_WHAT THE EXERCISE ASKS_. Pull every line holding the string "each" from the records below.

[Stored records]
★ ★ ★ ★ ★ ★ ★
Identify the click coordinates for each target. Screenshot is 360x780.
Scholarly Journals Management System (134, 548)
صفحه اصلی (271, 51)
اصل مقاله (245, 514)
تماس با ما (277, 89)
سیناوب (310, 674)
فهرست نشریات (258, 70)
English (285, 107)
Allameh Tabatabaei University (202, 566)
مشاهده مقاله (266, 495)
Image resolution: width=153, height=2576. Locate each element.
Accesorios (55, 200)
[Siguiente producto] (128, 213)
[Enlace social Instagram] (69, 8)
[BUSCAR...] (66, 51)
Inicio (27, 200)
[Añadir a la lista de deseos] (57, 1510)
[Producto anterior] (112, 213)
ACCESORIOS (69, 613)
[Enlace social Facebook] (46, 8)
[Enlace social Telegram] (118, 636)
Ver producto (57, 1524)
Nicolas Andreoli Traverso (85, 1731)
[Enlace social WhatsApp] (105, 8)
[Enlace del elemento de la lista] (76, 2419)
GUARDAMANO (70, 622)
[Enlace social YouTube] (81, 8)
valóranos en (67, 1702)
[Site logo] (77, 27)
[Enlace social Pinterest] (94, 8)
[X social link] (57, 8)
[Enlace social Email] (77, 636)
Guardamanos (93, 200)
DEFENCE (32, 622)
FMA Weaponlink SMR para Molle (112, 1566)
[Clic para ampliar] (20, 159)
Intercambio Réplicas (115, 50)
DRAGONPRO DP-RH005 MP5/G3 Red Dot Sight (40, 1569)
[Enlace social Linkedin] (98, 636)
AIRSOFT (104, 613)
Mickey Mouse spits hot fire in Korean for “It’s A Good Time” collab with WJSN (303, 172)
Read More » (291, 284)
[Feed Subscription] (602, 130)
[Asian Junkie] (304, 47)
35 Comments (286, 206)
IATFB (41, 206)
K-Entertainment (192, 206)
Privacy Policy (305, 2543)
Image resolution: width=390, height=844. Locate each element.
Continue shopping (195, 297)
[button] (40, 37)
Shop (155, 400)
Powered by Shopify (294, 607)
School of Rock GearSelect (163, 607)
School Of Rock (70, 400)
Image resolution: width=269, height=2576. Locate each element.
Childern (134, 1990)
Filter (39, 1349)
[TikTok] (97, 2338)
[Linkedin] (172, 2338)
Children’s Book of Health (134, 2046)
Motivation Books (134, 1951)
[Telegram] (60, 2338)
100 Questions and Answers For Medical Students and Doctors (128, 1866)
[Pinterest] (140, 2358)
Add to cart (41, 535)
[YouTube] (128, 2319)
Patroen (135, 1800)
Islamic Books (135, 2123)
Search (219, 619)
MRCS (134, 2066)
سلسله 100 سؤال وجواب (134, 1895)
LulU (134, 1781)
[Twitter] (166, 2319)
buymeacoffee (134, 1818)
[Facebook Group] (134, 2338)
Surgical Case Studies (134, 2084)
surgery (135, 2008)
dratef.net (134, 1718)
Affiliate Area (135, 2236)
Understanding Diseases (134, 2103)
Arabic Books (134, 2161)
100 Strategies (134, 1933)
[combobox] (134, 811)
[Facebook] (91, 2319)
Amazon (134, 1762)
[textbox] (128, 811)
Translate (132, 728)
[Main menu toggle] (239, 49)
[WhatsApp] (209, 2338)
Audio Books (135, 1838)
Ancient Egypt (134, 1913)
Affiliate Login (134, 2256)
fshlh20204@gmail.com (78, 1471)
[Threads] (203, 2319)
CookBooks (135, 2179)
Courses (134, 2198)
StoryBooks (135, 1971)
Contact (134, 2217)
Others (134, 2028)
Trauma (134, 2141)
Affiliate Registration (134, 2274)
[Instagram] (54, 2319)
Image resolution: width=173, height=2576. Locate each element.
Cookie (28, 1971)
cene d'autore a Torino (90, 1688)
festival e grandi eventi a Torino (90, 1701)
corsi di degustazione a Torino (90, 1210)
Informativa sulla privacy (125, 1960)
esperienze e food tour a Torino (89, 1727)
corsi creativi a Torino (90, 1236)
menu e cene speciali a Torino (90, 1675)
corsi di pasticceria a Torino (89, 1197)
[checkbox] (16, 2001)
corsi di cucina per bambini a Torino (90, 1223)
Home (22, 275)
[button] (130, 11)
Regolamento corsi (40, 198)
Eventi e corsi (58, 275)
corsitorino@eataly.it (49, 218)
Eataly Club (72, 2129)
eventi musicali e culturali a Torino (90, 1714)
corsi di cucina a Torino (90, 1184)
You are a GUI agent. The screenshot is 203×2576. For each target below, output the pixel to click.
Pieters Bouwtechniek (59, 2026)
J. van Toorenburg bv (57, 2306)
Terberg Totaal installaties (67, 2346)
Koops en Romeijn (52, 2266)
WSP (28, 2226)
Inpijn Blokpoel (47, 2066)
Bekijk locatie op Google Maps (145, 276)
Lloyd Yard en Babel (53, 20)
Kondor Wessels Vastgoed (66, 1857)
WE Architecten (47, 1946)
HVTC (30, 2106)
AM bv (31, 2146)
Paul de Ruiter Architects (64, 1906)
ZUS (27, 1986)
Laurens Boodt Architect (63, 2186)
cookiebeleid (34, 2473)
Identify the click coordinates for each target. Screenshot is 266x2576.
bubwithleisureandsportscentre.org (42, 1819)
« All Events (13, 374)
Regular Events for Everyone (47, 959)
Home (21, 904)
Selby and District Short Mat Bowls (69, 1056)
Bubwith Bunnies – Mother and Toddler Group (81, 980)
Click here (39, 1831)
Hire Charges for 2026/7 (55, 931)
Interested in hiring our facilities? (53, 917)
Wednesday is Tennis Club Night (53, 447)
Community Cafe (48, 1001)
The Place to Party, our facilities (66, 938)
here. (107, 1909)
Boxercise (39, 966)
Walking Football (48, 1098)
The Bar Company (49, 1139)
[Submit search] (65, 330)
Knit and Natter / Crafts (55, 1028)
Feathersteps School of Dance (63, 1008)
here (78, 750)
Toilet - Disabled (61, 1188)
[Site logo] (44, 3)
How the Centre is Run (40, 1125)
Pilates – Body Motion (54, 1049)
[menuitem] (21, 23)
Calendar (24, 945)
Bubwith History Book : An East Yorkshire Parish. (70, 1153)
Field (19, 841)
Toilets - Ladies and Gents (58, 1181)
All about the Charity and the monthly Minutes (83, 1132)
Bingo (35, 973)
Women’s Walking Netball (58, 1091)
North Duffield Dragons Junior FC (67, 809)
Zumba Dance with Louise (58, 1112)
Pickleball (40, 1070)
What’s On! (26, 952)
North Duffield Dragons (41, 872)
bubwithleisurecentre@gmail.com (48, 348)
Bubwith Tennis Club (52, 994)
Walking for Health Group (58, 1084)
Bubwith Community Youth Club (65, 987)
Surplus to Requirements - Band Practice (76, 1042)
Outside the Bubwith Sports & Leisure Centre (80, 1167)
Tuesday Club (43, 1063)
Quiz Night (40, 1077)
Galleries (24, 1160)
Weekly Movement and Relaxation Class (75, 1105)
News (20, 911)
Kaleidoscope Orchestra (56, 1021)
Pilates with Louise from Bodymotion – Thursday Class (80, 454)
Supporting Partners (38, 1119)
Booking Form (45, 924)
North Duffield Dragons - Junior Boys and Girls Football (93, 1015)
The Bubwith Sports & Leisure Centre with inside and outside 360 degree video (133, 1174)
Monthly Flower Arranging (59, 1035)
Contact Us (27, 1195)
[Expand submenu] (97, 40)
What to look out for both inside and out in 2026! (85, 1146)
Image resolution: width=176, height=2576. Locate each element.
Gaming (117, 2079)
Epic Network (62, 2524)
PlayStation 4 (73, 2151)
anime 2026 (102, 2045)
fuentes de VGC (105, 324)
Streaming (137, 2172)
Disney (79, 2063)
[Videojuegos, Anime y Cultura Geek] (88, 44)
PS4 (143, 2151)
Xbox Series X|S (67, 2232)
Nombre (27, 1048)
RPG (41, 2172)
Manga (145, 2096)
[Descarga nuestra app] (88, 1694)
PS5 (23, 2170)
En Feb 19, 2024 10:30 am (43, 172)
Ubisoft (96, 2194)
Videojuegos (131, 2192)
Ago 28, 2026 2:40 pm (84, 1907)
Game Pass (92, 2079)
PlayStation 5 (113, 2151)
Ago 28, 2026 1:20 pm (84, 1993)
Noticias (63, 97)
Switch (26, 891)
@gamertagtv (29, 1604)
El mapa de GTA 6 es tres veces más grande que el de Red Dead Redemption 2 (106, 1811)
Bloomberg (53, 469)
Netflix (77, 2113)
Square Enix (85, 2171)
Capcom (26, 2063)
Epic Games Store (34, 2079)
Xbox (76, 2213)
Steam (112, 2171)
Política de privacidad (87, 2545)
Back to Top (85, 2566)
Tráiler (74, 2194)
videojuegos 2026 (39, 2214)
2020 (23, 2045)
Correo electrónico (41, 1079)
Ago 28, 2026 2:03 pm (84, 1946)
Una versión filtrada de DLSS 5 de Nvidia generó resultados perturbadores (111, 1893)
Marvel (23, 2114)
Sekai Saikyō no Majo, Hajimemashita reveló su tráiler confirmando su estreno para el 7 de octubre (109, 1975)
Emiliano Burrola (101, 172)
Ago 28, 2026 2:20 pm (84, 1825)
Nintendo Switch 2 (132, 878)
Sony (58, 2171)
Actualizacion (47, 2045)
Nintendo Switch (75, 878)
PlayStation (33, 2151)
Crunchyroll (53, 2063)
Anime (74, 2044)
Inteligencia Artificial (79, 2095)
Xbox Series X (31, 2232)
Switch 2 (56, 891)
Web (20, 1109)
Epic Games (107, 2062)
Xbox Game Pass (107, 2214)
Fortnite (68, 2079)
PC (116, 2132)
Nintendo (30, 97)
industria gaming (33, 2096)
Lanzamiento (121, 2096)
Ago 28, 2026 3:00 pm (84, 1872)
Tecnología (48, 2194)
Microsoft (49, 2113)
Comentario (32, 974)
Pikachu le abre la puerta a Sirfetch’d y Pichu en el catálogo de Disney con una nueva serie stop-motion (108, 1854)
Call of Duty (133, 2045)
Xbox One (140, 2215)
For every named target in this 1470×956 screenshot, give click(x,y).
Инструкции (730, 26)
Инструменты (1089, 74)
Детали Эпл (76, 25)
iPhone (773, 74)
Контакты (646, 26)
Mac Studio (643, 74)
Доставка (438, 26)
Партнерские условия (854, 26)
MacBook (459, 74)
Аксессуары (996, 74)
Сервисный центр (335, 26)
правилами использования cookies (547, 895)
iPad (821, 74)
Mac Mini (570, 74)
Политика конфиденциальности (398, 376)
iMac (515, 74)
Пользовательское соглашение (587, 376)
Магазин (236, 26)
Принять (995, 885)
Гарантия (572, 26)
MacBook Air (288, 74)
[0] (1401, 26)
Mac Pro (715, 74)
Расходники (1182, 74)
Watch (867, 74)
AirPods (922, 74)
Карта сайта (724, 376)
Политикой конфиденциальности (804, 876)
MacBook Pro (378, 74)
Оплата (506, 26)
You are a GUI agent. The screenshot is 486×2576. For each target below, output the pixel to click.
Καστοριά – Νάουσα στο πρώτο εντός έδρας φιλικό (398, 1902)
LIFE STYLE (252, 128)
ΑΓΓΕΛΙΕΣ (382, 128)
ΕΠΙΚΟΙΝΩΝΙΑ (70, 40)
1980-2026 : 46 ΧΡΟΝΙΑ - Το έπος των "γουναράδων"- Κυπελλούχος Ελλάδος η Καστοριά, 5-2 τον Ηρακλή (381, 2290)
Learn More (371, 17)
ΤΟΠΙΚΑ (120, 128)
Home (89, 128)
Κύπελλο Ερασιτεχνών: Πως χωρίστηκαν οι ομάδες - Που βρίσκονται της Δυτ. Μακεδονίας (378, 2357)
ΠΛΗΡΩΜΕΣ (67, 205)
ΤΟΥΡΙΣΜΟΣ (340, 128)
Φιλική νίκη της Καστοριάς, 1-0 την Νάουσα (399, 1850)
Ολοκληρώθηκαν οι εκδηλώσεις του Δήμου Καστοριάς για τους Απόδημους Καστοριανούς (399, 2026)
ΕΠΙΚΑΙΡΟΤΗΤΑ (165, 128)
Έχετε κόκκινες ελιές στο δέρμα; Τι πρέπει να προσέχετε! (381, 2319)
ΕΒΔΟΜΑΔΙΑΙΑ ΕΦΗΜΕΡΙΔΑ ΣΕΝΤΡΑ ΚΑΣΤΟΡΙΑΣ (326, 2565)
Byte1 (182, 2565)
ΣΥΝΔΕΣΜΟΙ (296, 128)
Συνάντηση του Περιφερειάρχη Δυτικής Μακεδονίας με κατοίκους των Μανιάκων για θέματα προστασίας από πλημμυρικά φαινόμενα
★ ★ ★ ★ ★ ★ ★
_SOLUTION TO THIS TASK_.
Identify the click coordinates for each target. Screenshot is 360x780.
Image resolution: width=153, height=2576. Locate each element.
Image resolution: width=390, height=844. Locate each element.
Image resolution: width=269, height=2576. Locate each element.
Image resolution: width=173, height=2576. Locate each element.
You are a GUI agent. The screenshot is 203×2576. For each target below, output the pixel to click.
Identify the click coordinates for each target. Screenshot is 266x2576.
Image resolution: width=176, height=2576. Locate each element.
You are a GUI agent. The screenshot is 486×2576. For each target below, output the pixel to click.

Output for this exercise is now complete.